#### Exercise aim:
Return the following lines exactly as they appear, but omit the pictures.

#### Listing:
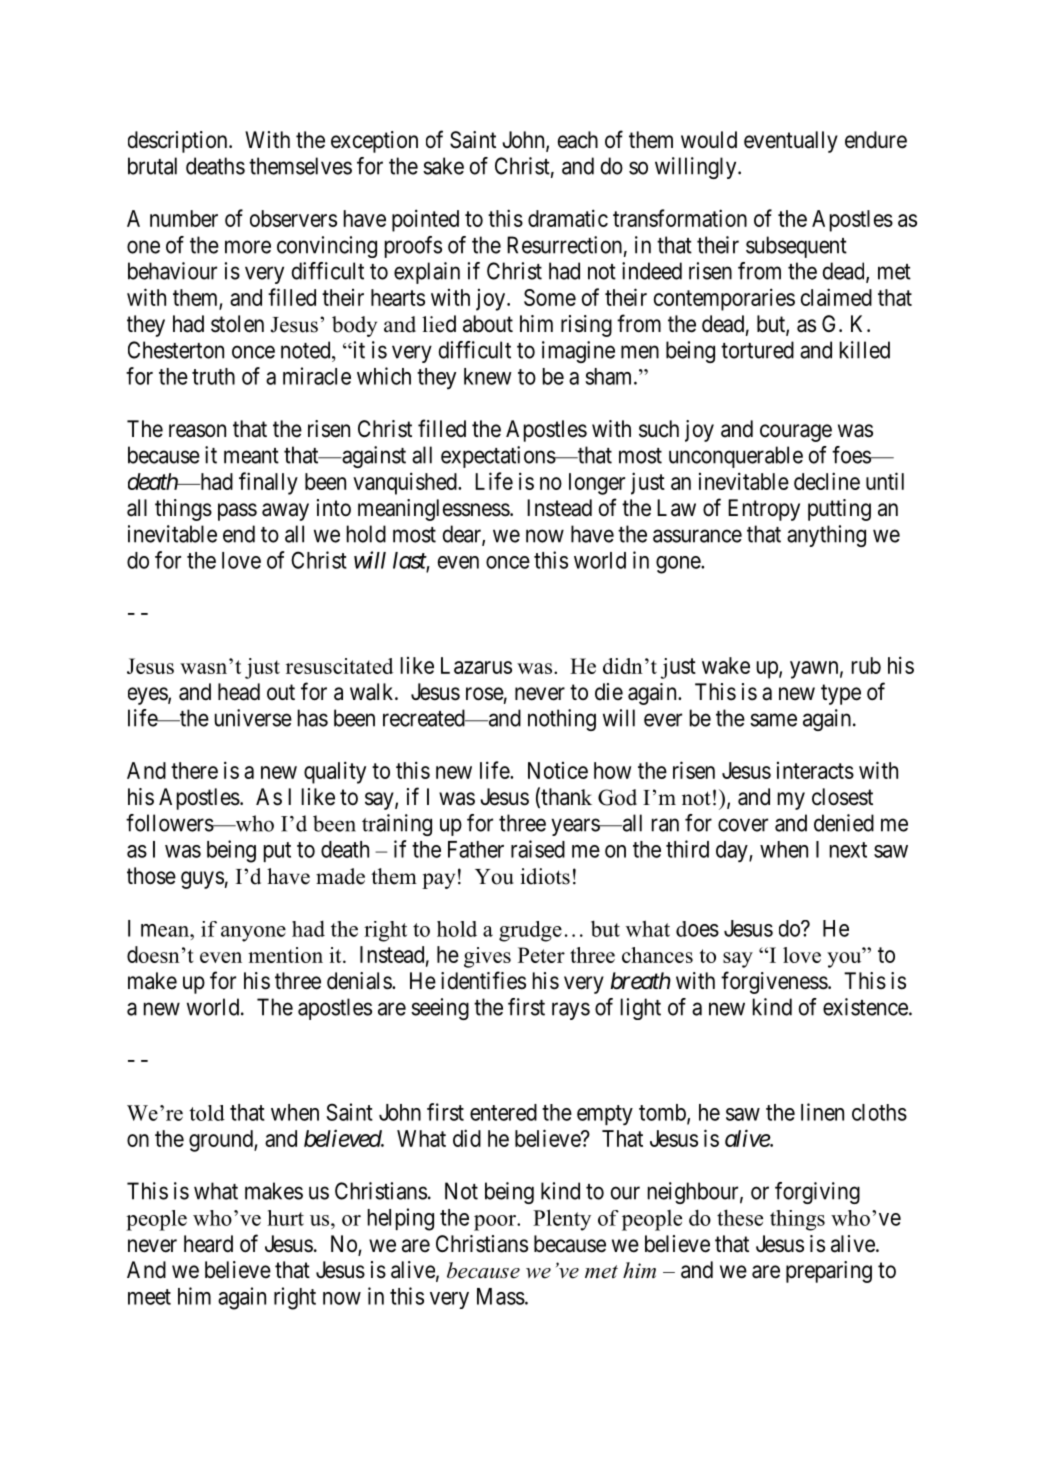 The width and height of the document is (1046, 1480). Describe the element at coordinates (501, 1296) in the document. I see `Mass` at that location.
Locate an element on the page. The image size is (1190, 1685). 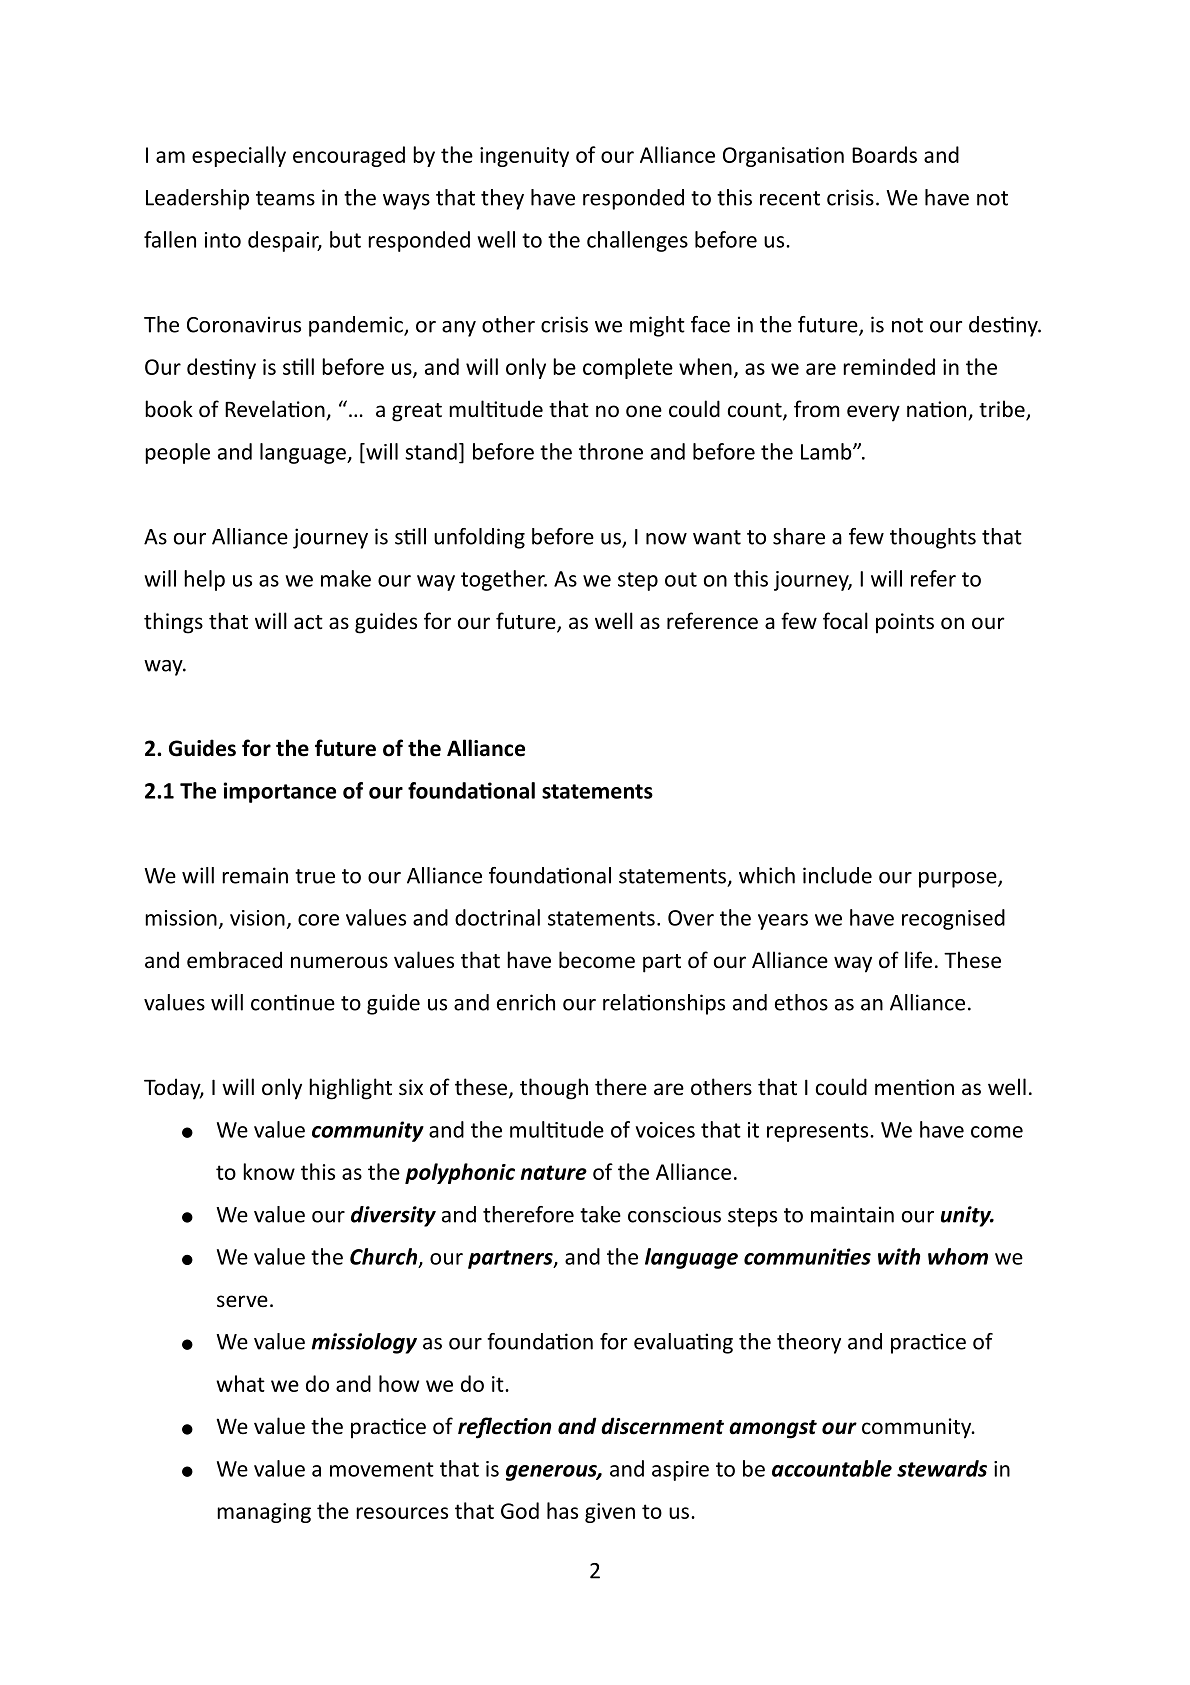
stewards is located at coordinates (942, 1468).
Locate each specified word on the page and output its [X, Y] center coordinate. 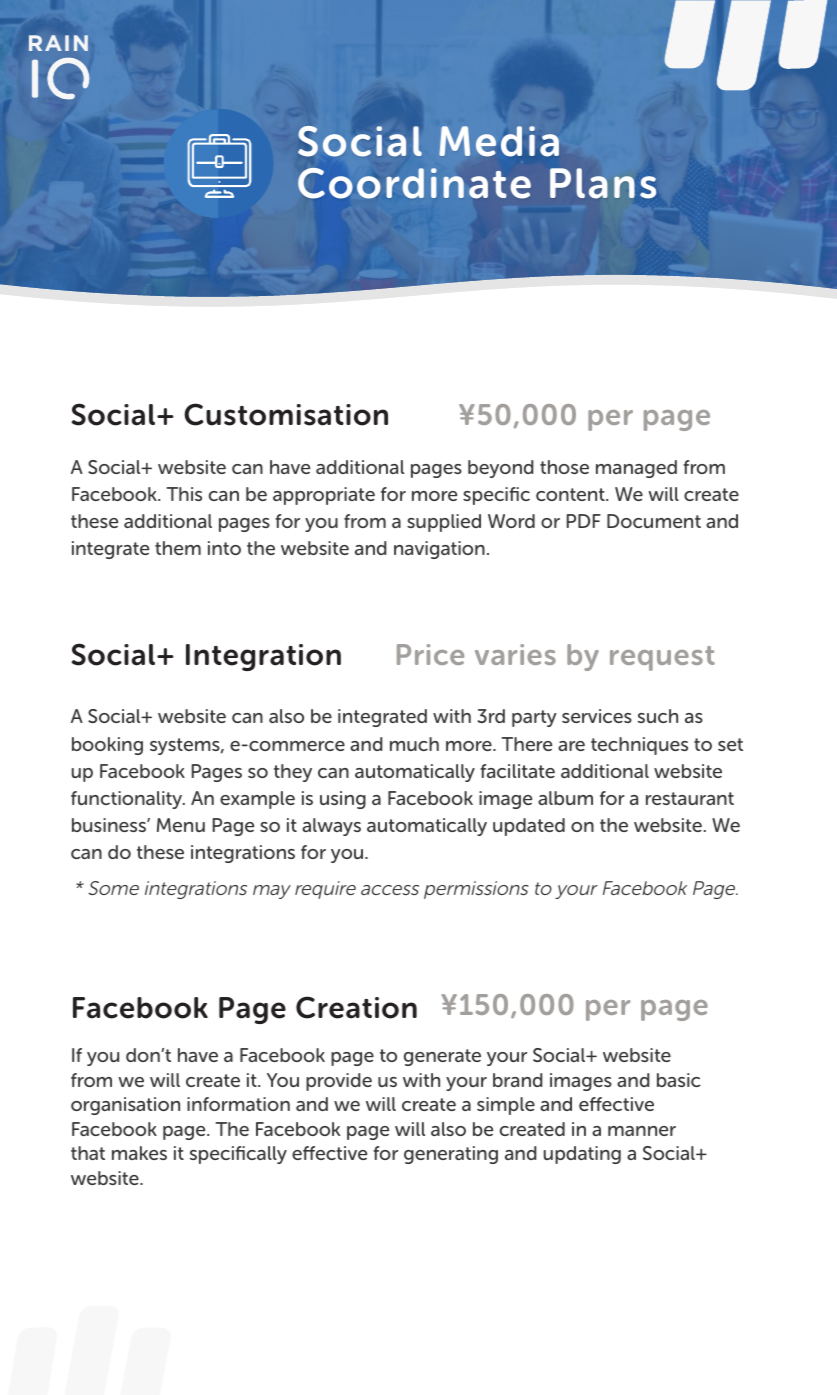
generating [451, 1155]
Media [499, 141]
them [178, 548]
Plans [603, 183]
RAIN [58, 43]
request [662, 658]
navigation [439, 550]
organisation [125, 1106]
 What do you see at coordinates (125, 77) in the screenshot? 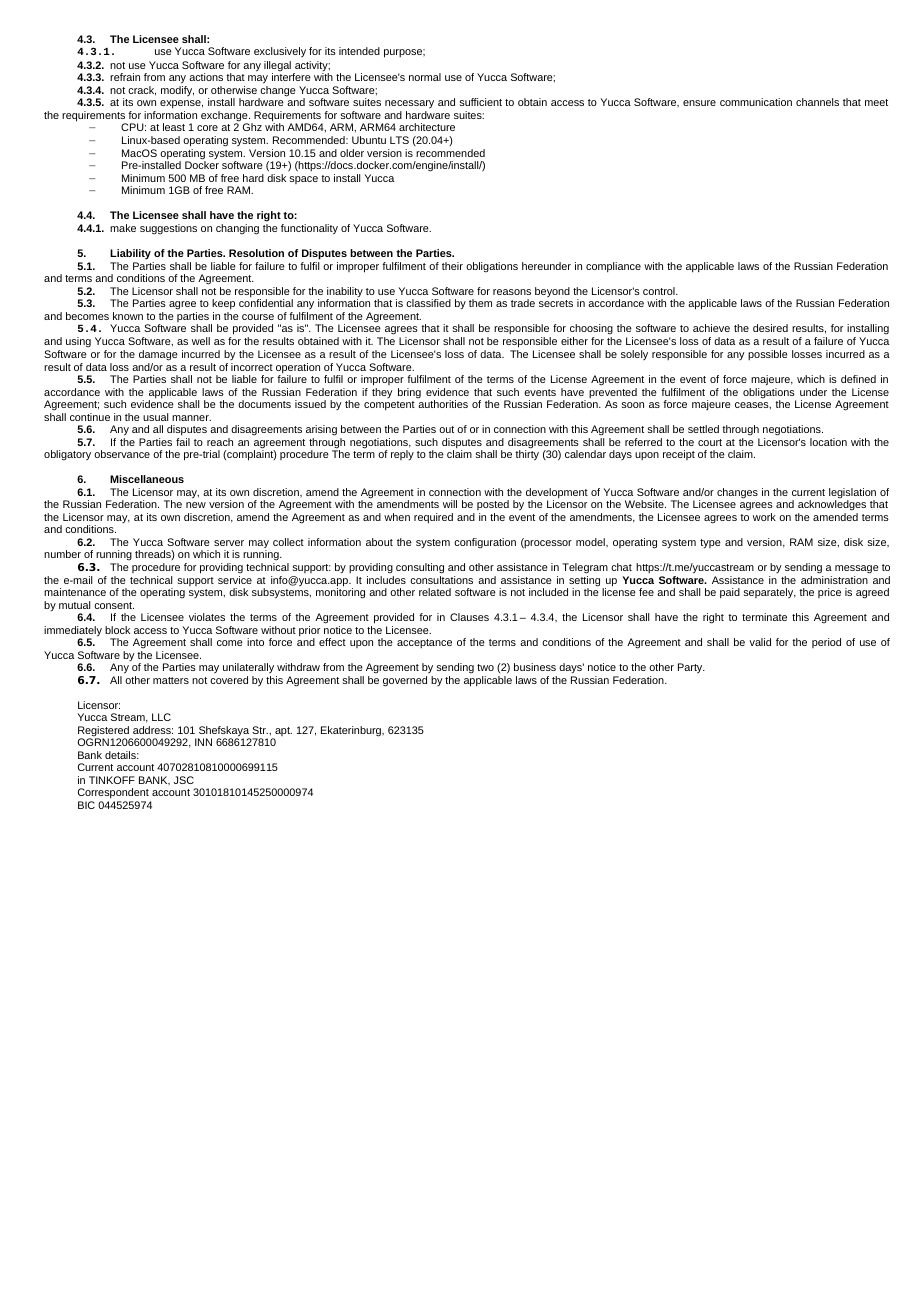
I see `refrain` at bounding box center [125, 77].
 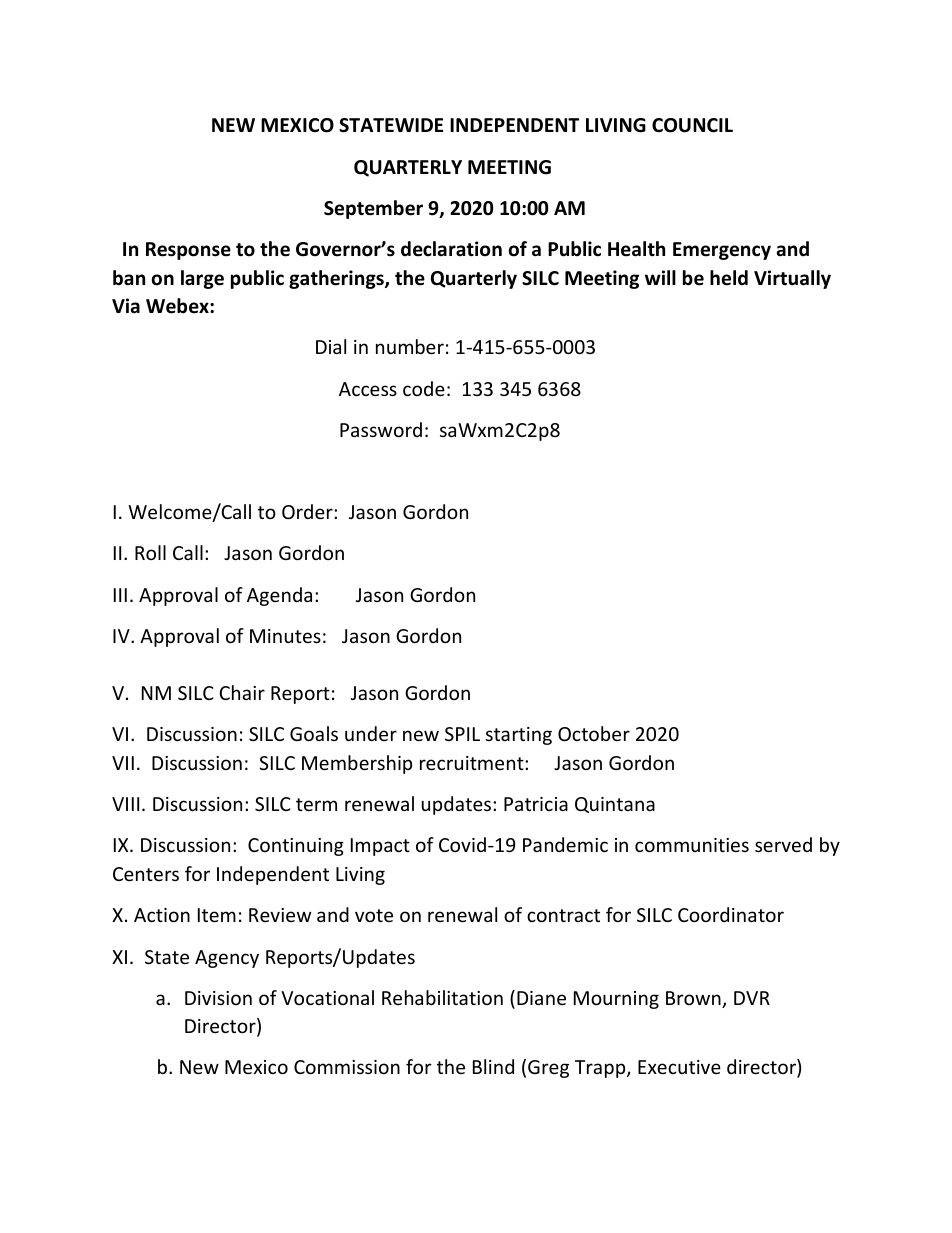 What do you see at coordinates (188, 251) in the page?
I see `Response` at bounding box center [188, 251].
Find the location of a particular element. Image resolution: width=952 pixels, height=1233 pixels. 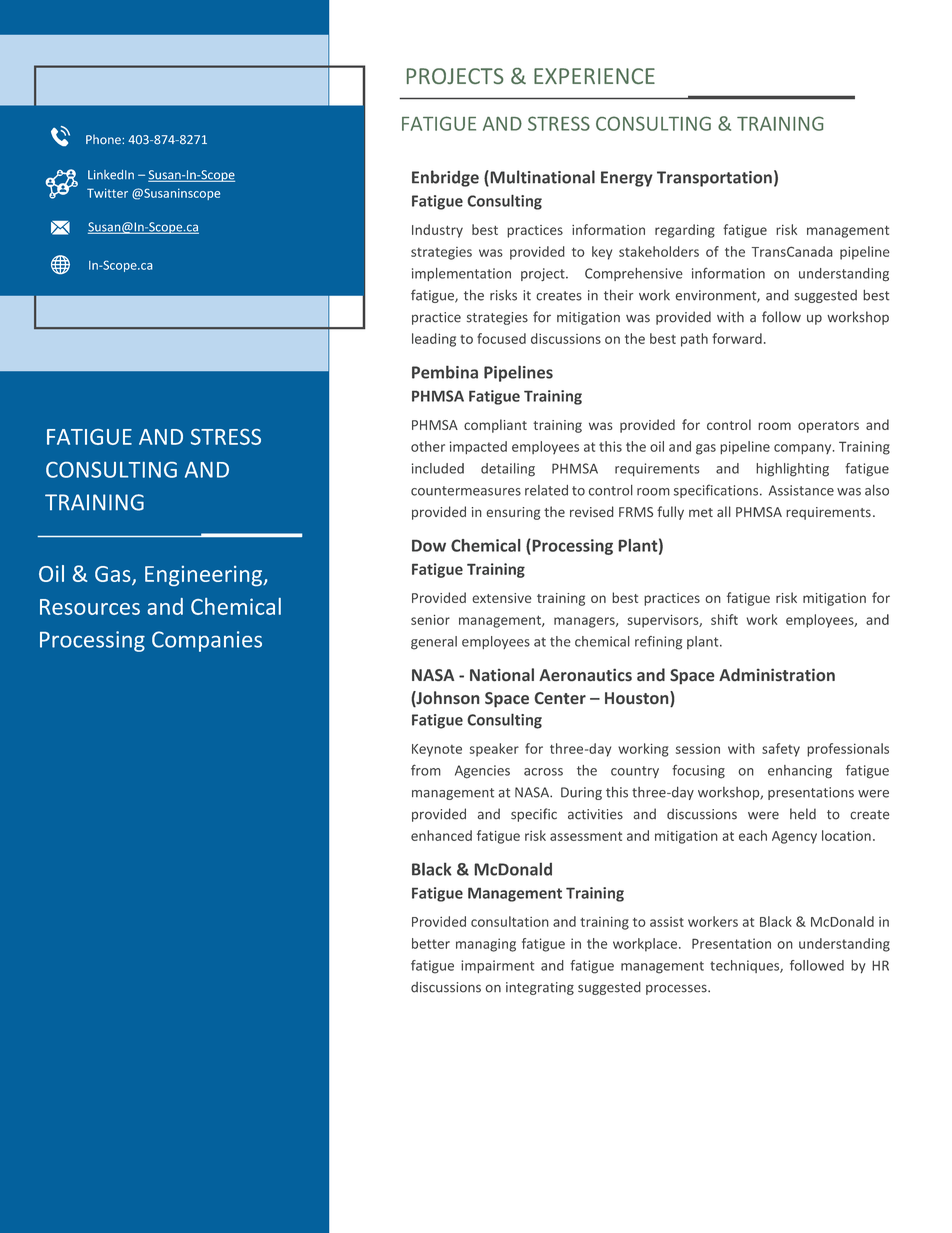

compliant is located at coordinates (495, 426).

#### The solution:
 The width and height of the document is (1046, 1480). Describe the element at coordinates (501, 1296) in the document. I see `Mass` at that location.
Locate an element on the page. The image size is (1190, 1685). 
stewards is located at coordinates (942, 1468).
Locate each specified word on the page and output its [X, Y] center coordinate. 
generating [451, 1155]
Media [499, 141]
them [178, 548]
Plans [603, 183]
RAIN [58, 43]
request [662, 658]
navigation [439, 550]
organisation [125, 1106]
 What do you see at coordinates (125, 77) in the screenshot? 
I see `refrain` at bounding box center [125, 77].
  What do you see at coordinates (188, 251) in the page?
I see `Response` at bounding box center [188, 251].
Find the location of a particular element. Image resolution: width=952 pixels, height=1233 pixels. 

compliant is located at coordinates (495, 426).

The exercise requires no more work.